Which lines in the data below contain the word "height"? Pick out each one and copy it in full.

- AVAILABLE DATA
- - -

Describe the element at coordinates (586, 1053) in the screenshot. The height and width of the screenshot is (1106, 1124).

- - -

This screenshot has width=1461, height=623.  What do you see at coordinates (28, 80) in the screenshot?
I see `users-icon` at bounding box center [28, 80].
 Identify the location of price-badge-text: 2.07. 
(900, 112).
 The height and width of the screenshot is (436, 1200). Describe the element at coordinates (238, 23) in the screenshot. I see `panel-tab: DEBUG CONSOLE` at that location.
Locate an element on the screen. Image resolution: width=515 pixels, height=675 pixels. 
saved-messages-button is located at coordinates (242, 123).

- - -

- TASK ANSWER
Describe the element at coordinates (586, 1053) in the screenshot. The height and width of the screenshot is (1106, 1124).
This screenshot has width=1461, height=623.  What do you see at coordinates (28, 80) in the screenshot?
 The height and width of the screenshot is (436, 1200). Describe the element at coordinates (238, 23) in the screenshot. I see `panel-tab: DEBUG CONSOLE` at that location.
Locate an element on the screen. Image resolution: width=515 pixels, height=675 pixels. 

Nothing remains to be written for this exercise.